Chinese authorities, who have long sought to limit access to information, seem to have reinforced the so-called Great Firewall of China, frustrating foreign companies and raising activists’ concerns.
The Great Firewall — the nation’s huge system of Internet limits and censorship — now appears to be stepping up targeting of virtual private networks, or VPNs, commonly used to circumvent controls on Web sites the government considers threatening.
While VPNs let users gain access to sites blocked by the Firewall due to their content or sensitivity — which in China include Facebook and Twitter — they are also vital to firms, enabling secure and encrypted communications.
Foreign firms have flocked to China to try to participate in decades of stunning growth, but Web users are complaining of VPNs being inaccessible or quickly going down once accessed, while speeds have slowed to a crawl.
“For us it’s catastrophic,” a Western businessman in China said on condition of anonymity. “We are used to working between different offices and subsidiaries using Google Drive, which lets us save, share and work simultaneously on common documents. Well, we can’t do that here.”
Another expatriate complained about the extreme slowness and frequent inaccessibility of Gmail and Google Agenda, the Internet giant’s e-mail and planning services.

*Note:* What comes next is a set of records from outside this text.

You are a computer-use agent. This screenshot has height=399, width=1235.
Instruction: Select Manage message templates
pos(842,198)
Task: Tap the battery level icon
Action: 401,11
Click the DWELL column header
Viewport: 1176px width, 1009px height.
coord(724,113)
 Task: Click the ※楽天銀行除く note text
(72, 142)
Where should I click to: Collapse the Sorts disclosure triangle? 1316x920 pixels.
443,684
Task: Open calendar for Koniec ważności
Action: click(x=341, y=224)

Some foreign-based VPN providers are saying system interference due to a strengthening of controls is involved.
In a message to its users, VPN provider Astrill blamed a technology update to the Great Firewall (GFW), saying the system now has the “ability to learn, discover and block VPN protocols automatically.”
“This GFW update is one of the worst so far and it has affected not just all VPN providers, but as well as many companies which use VPN protocols to connect different branches of their network,” it said.

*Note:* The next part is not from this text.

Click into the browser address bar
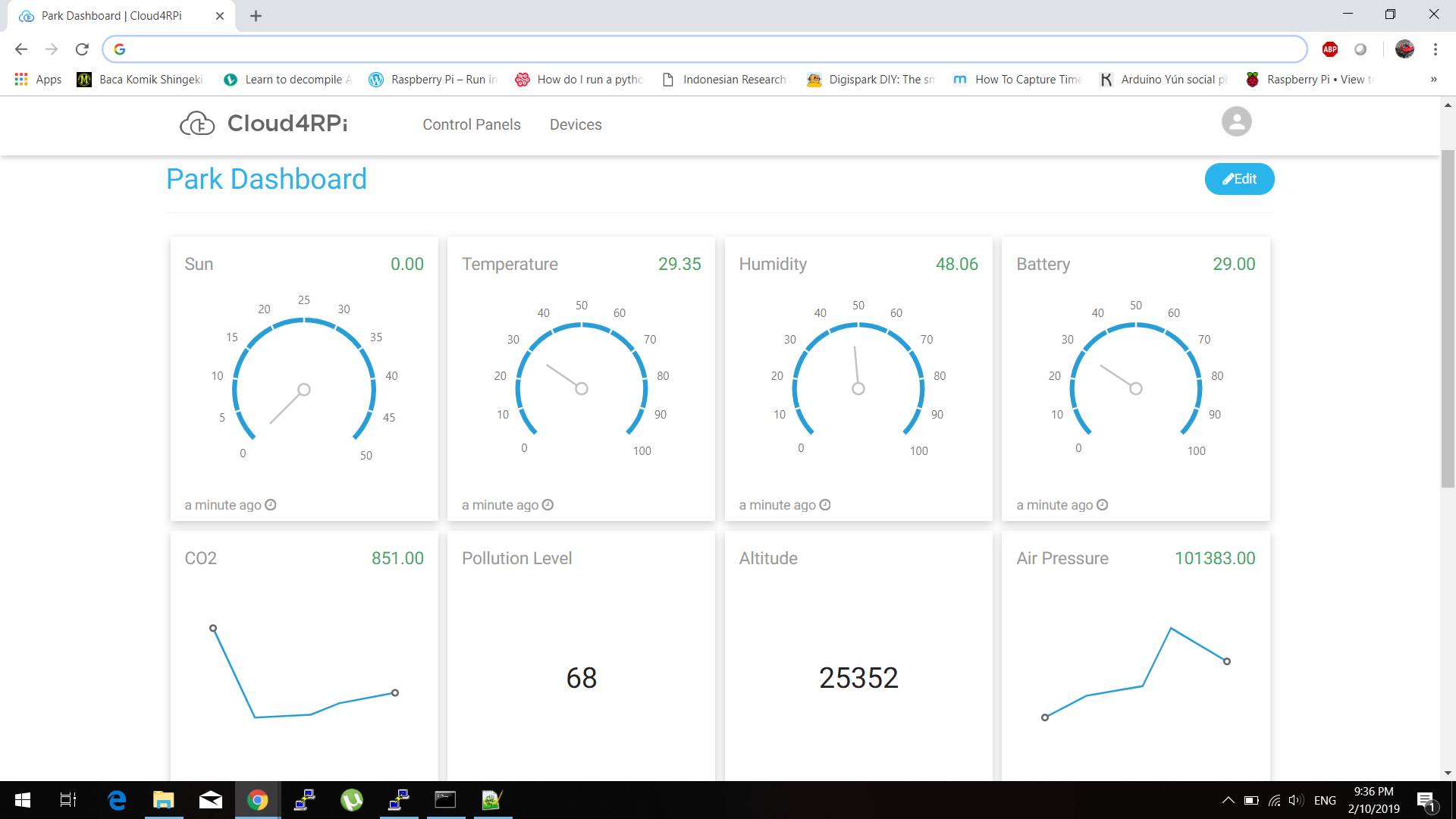This screenshot has height=819, width=1456. tap(705, 49)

Witopia, another provider, referred in a tweet to “rolling countrywide protocol blocks.”
Messages seeking comment and sent by Agence France-Presse to Astrill, Witopia and StrongVPN, another provider reportedly affected, went unanswered.
China’s Ministry of Industry and Information Technology did not immediately reply to questions seeking comment, but the government has previously said controls are in place to limit access to pornographic and violent content to protect children.

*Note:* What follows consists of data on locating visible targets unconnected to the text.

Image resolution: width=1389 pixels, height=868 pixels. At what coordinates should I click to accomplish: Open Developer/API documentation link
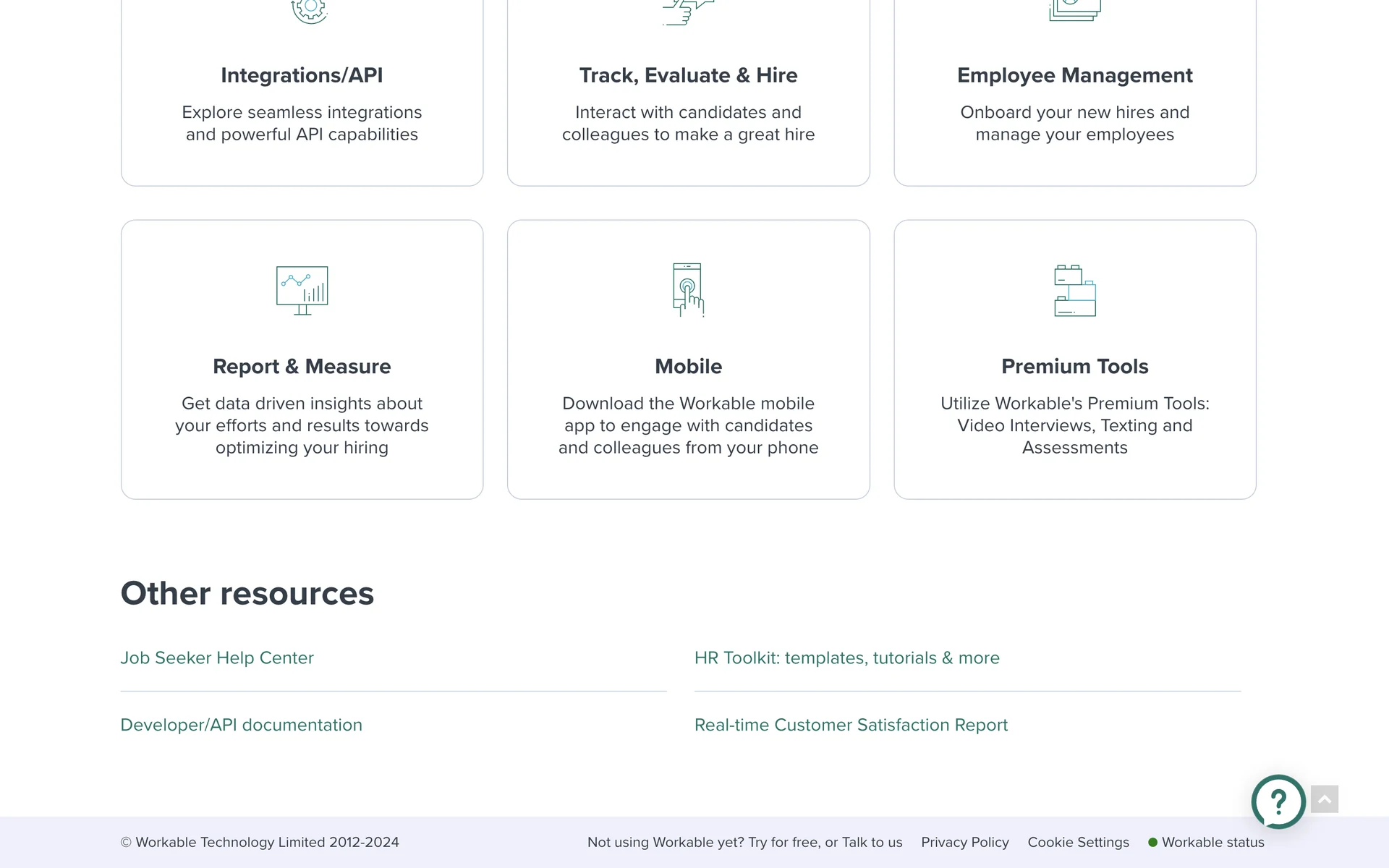(x=241, y=725)
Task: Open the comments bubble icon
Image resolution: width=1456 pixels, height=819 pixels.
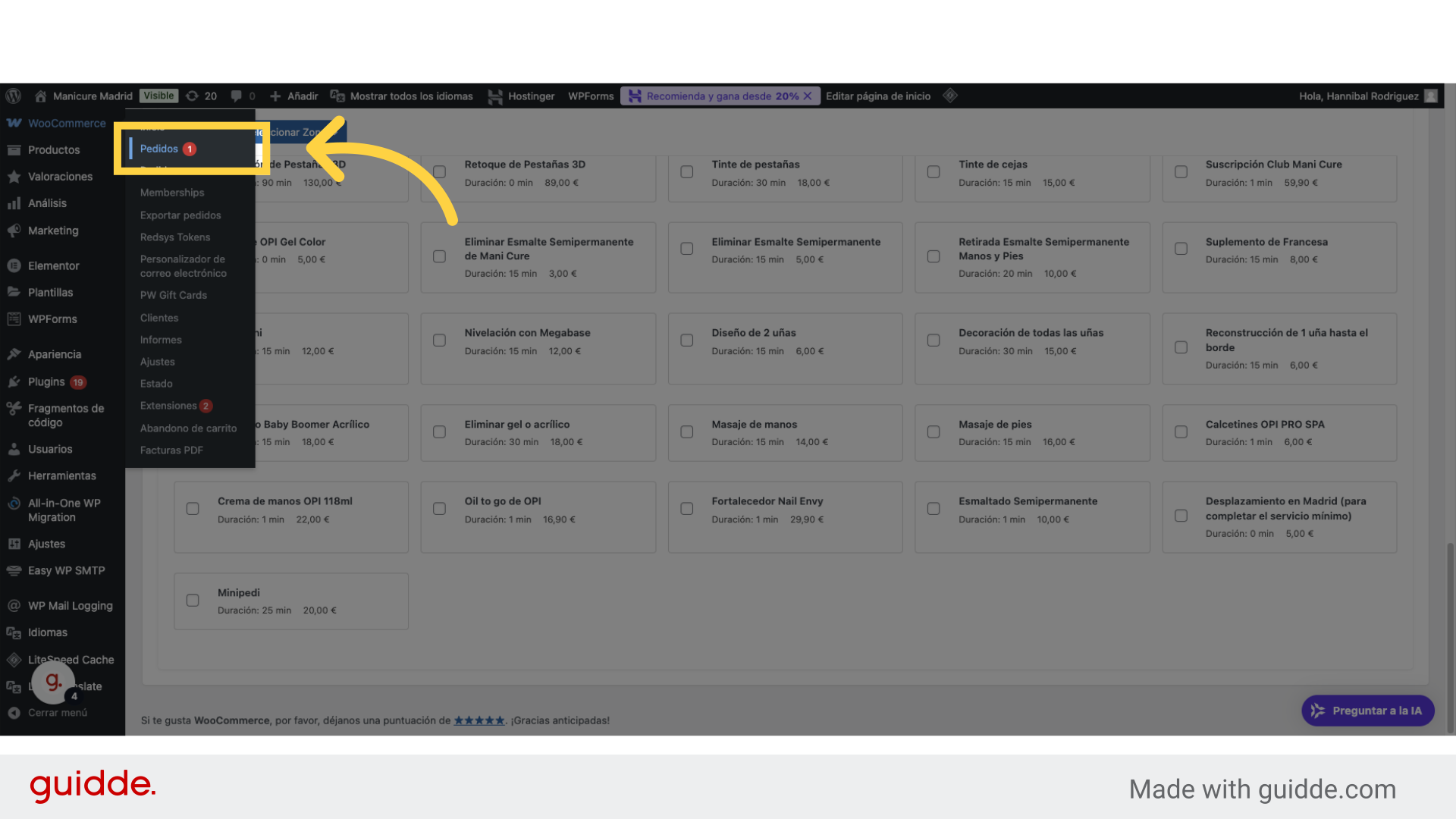Action: point(237,96)
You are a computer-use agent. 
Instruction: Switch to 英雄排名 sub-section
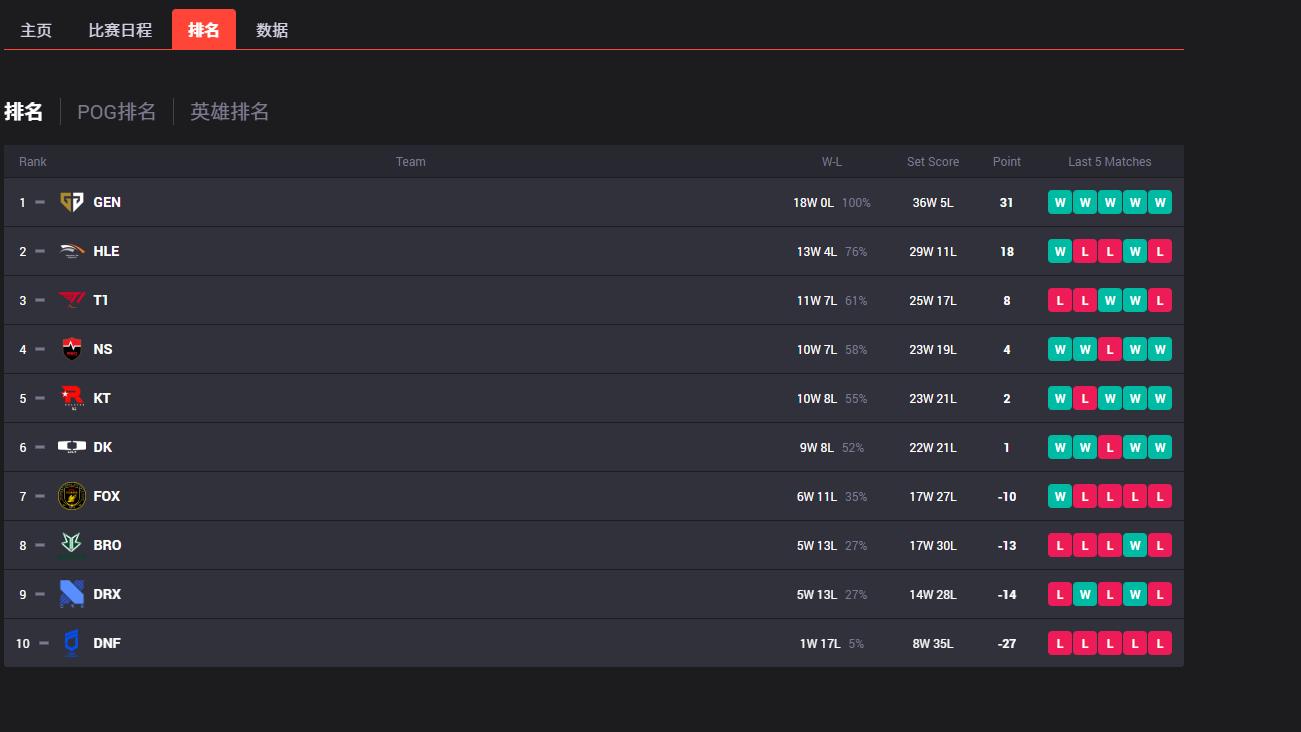230,112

However, yesterday, the state-run Global Times — which earlier this month quoted officials saying foreign-run VPNs were illegal — defended restrictions on the Internet in an editorial headlined: “Freedom not at odds with online regulation.”
“Problems caused by the Internet have been accumulating,” said the paper, which, despite the Great Firewall, boasts its own Facebook and Twitter accounts.
“It advocates individual freedom, but at the same time severely damages it,” it said. “It is time to regulate the Internet. Such a view is actually embraced not only by the authorities, but also by the public who fear that their privacy may be intruded upon.
“People who feel constrained by it [regulation] are those who create waves online or even use the Internet illegally,” it said.
The paper has previously quoted Fang Binxing (方濱興), president of Beijing University of Posts and Telecommunications who is credited with designing the Great Firewall of China, as saying he knew of no upgrades to the system.
However, the founder of the Website GreatFire.org, which tracks online censorship in China, said it was plausible that the authorities could have tweaked the system to affect VPNs.
“The GFW cannot know what the content of encrypted traffic is, but they can see that it’s encrypted traffic,” the activist, who uses the pseudonym Martin Johnson for security reasons, said in an e-mail.
“For example, if a lot of encrypted traffic passes through the GFW to a certain server outside China, the GFW can notify staff to manually review it and block the server based on its IP address if they so choose. It can also be automatically blocked,” he said.